Reclusa, la pequeña y dulce esposa del CEO que atesora su amor. Capítulo 160: ¿Se ha Delgado? (6)
Ahora, Cokke siempre hacía que Li Yaohui tuviera una sensación de imprevisibilidad. Li Yaohui no sabía de dónde venía esa inquietud y el temor a perderlo todo. Siempre estaba preocupado por la posibilidad de que Cokke desapareciera en cualquier momento frente a él.
El timbre solo sonó una vez y luego se calló.
Las tensiones nerviosas de Li Yaohui aumentaron al máximo. Se acercó y, de un tirón, arrastró a Cokke detrás de él, caminando lentamente hacia la puerta. En el camino, agarró el bate de béisbol que estaba colgado detrás de ella y miró por la mirilla. No había nadie fuera; Li Yaohui se tranquilizó un poco. Con un fuerte tirón abrió la puerta. A su alrededor solo vio los números del ascensor indicando que bajaba rápidamente.
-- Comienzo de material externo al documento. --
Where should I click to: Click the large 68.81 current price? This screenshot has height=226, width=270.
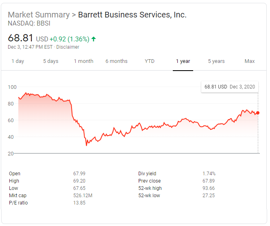[x=21, y=39]
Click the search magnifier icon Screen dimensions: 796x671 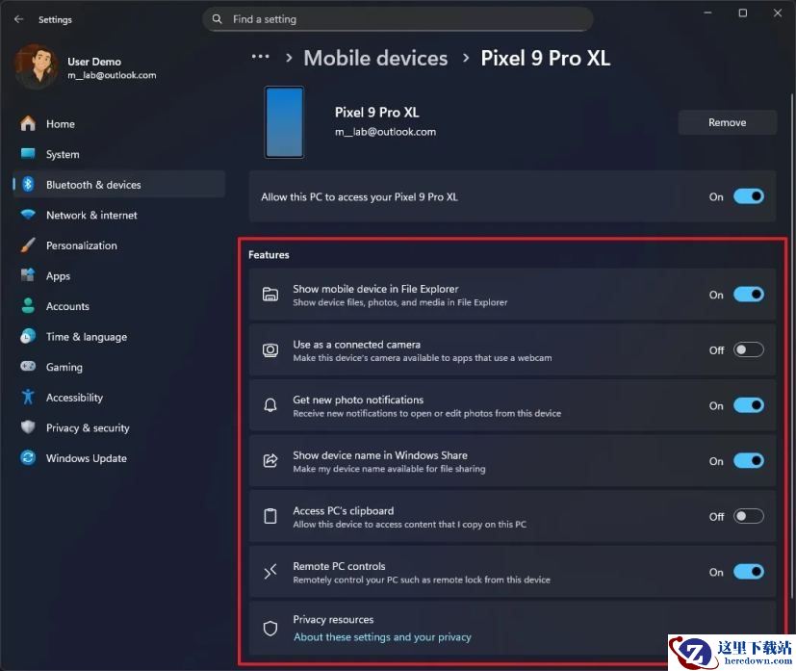(x=217, y=19)
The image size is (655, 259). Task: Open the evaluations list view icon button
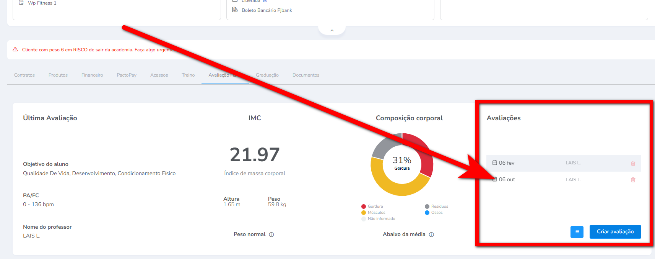pyautogui.click(x=577, y=231)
Cokke vivía en el séptimo piso, y el ascensor estaba subiendo a la quinta. Era posible que quien había tocado el timbre de Cokke estuviera en el ascensor. Si Li Yaohui salía ahora, podría alcanzarlo.
Sin embargo, Li Yaohui dudó por un instante y decidió dejarlo pasar. ¿Quién garantiza que no sea una trampa? ¿Quién asegura que la oscura pasarela de seguridad no alberga a alguien más? Las advertencias de Chen Susu still resonated in his ears, y Li Yaohui no quería confiarse. En un instante de duda, el ascensor ya había llegado al primer piso, lo que parecía indicar que la persona se había marchado.
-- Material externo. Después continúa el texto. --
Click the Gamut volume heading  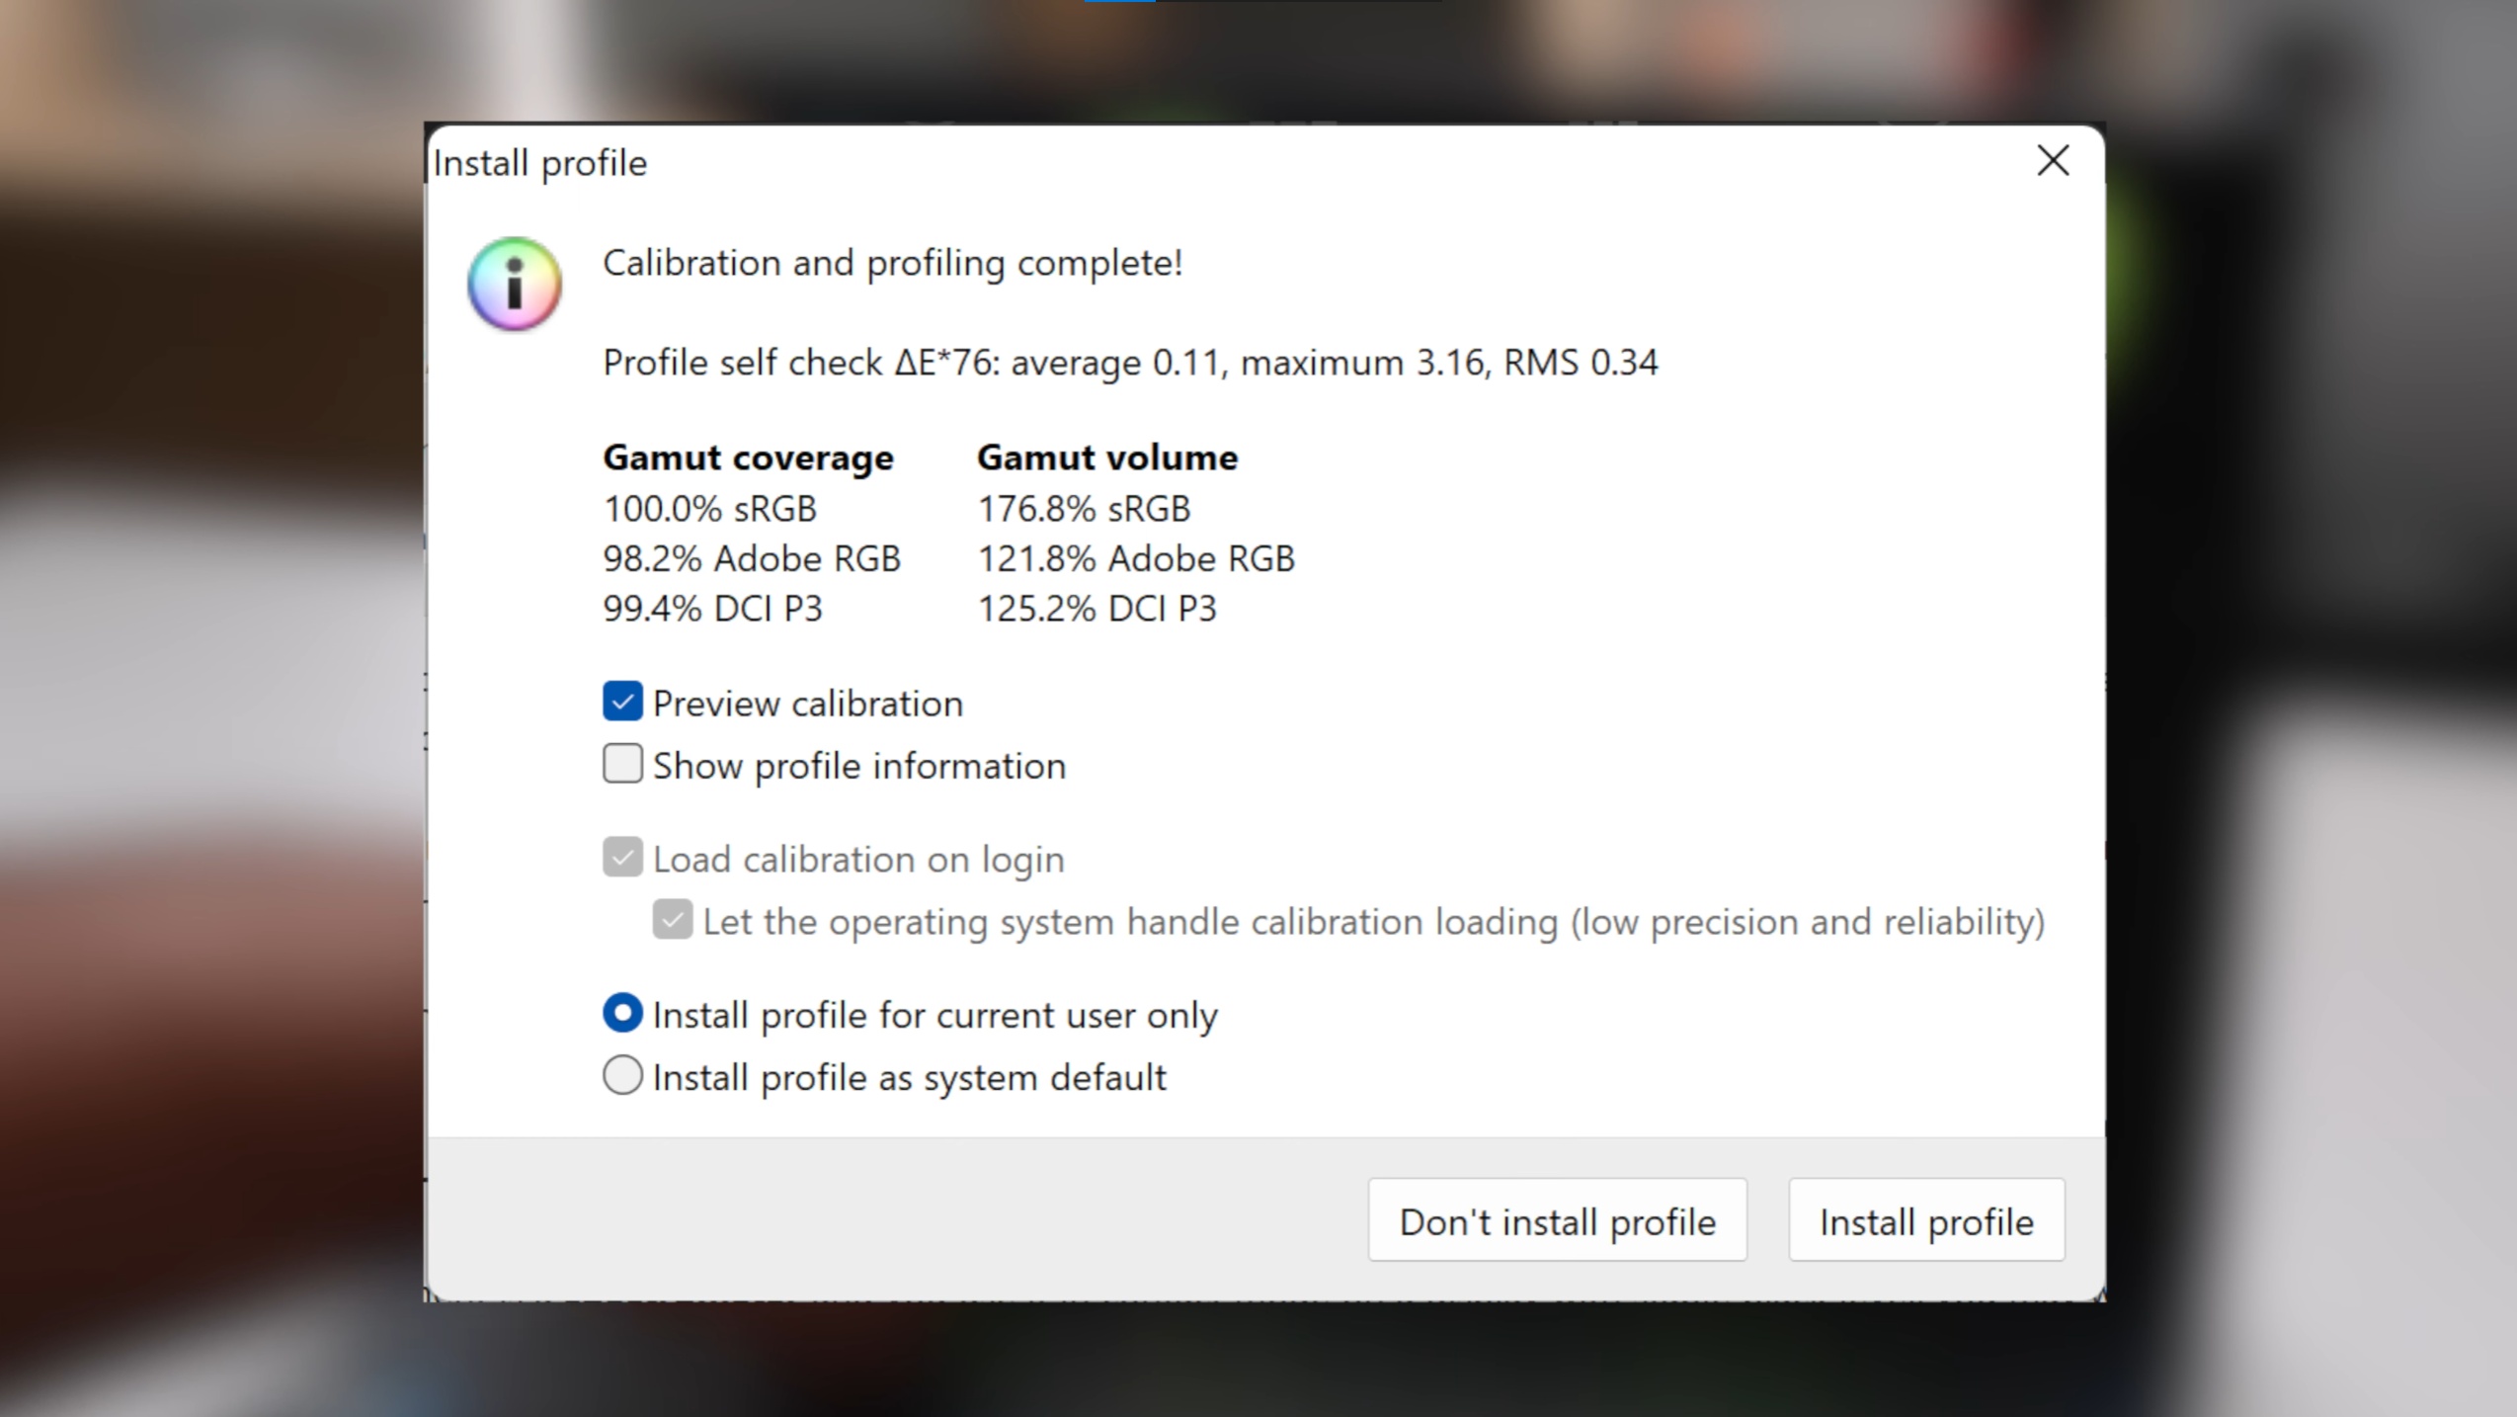(x=1106, y=458)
Cuando iba a cerrar la puerta, sus ojos se posaron en el suelo y vieron una carta. La recogió y la abrió. El torrente sanguíneo de Li Yaohui volvió a subir hasta su cabeza.
El mensaje decía: "Observa bien a Cokke, ella está en peligro."
Li Yaohui no sabía cómo describir su estado actual. ¿Significa eso que Cokke es una persona peligrosa o que ella misma se encuentra en un entorno peligroso?
Si estuviera en el lugar de Xu Ye, habría comprendido sin pensarlo dos veces que se refería a la situación inminente de riesgo. Pero para Li Yaohui, era diferente. Li Yaohui era una persona muy desconfiada y cautelosa, alguien que a menudo vacilaba. Después del incidente con He Xiaowu, Li Yaohui ahora dudaba incluso en la aparentemente ingenua Cokke.
La puerta estaba abierta; Li Yaohui se quedó parado al lado de la entrada, sosteniendo el papel que había encontrado. Se volvió hacia Cokke y repasó mentalmente todas sus acciones recientes. Cokke era una persona alegre antes, pero ahora había cambiado a ser más seria. Li Yaohui recordaba cómo en el hospital, el vacío en los ojos de Cokke lo había separado de su mundo, un signo de madurez. ¿Por qué solo tras seis meses, Cokke se había convertido en una niña sin capacidad para actuar? Además, las observaciones que hizo Cokke anteriormente eran tan precisas, incluso Li Yaohui no pudo evitar admirarla. ¿Cómo es posible que una paciente tenga un pensamiento tan meticuloso?
Un suspiro de duda cruzó los ojos de Li Yaohui, pero desapareció rápidamente. Cokke capturó su mirada y la pálida sonrisa en el rostro de ella se apagó. Se dio la vuelta sin mirar a Li Yaohui y caminó hacia su dormitorio. El recuerdo del orgulloso y frío cuerpo le produjo un escalofrío en el corazón.
En ese momento, Li Yaohui se deseaba dar una bofetada a sí mismo por dudar de Cokke. ¿Cómo pudo pensar eso? Había consultado expertos antes: los pacientes con depresión actúan así. ¿Por qué, después de lo que pasó con He Xiaowu, él se había vuelto tan paranoico?